Kościół jest jedyną Oblubienicą Chrystusa. Ale miłość Pana rozlewa się na wszystkich ludzi
„Miłość Kościoła żąda (…) [abyśmy] także innych ludzi, dotąd z nami w ciele Kościoła nie złączonych, uznawali za braci Chrystusa wedle ciała, powołanych wraz z nami do tej samej wiecznej chwały niebieskiej” – pisał w „Mystici Corporis Christi” papież Pius XII. Czytając poniższy tekst, warto pamiętać, że powstał w czasie trwania II wojny światowej. Przede wszystkim jednak ukazuje stosunek Kościoła do tych, którzy nie są z nim w pełnej jedności. Warto rozważyć w czasie trwania Tygodnia Modlitw o Jedność Chrześcijan.

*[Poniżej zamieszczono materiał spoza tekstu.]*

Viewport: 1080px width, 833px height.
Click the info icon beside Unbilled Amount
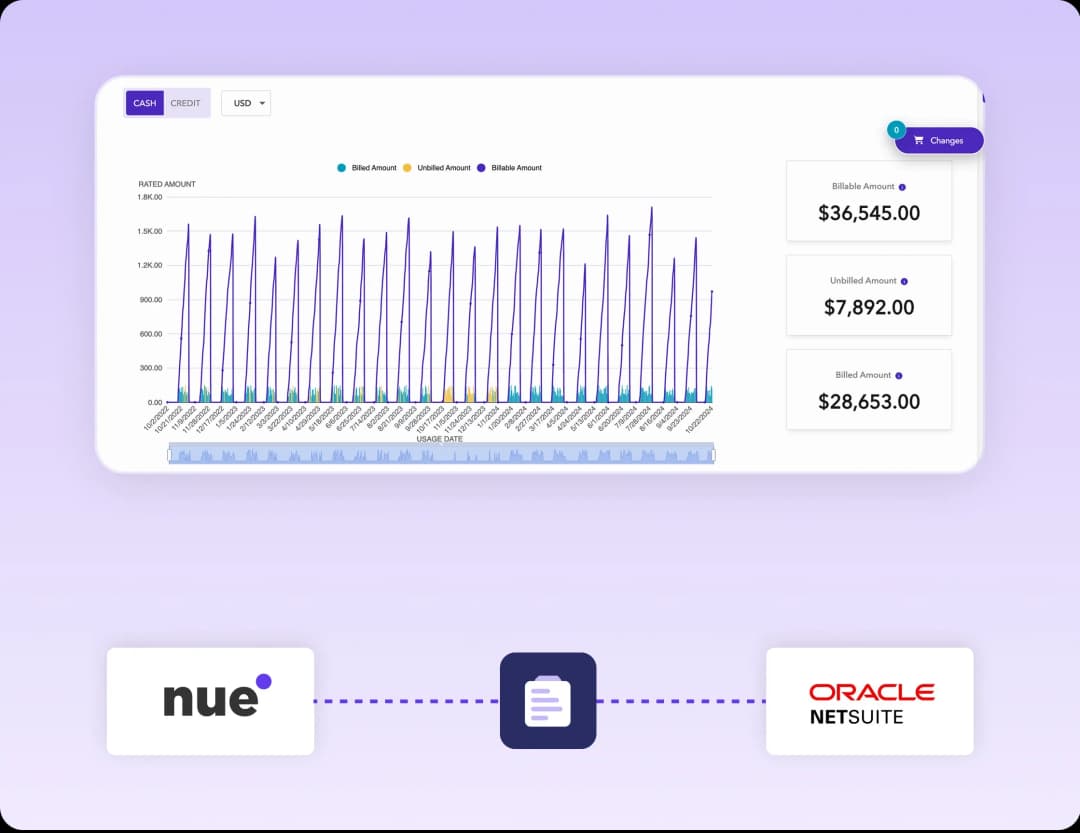point(904,281)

82. (…) Jedna jest Oblubienica Chrystusowa, a tą jest Kościół św. Miłość jednak Boskiego Oblubieńca rozciąga się tak daleko, że nie wykluczając nikogo, cały rodzaj ludzki w swej Oblubienicy obejmuje. Z tej to właśnie przyczyny Zbawiciel nasz Krew swoją przelał, aby wszystkich ludzi, różniących się między sobą pochodzeniem i pokoleniem, pojednać z Bogiem na krzyżu i zmusić ich, aby się zrośli wspólnie w jedno ciało. Prawdziwa tedy miłość Kościoła żąda nie tylko tego, abyśmy w Ciele Mistycznym byli jeden drugiego członkami, mającymi dzielić nawzajem starania (Rzym 12, 5; 1 Kor 12 25), które powinny cieszyć się, gdy taki członek jest w chwale, a współcierpieć z cierpiącymi (1 Kor 12, 26), ale także innych ludzi, dotąd z nami w ciele Kościoła nie złączonych, uznawali za braci Chrystusa wedle ciała, powołanych wraz z nami do tej samej wiecznej chwały niebieskiej. Niestety, nie brak dziś i takich, co zuchwale głoszą, że rywalizacja, nienawiść i zazdrość jest tym, co podnosi godność człowieka i jego ludzką cnotę. My jednak, patrząc z bólem serca na straszliwe skutki tej nauki, idźmy śladem naszego Króla, rozdającego pokój. On nas nauczył miłować nie tylko tych, co należą do innego narodu lub innego plemienia (Łk 10, 33-37), ale miłować nawet naszych wrogów (Łk 6, 27-35). (…)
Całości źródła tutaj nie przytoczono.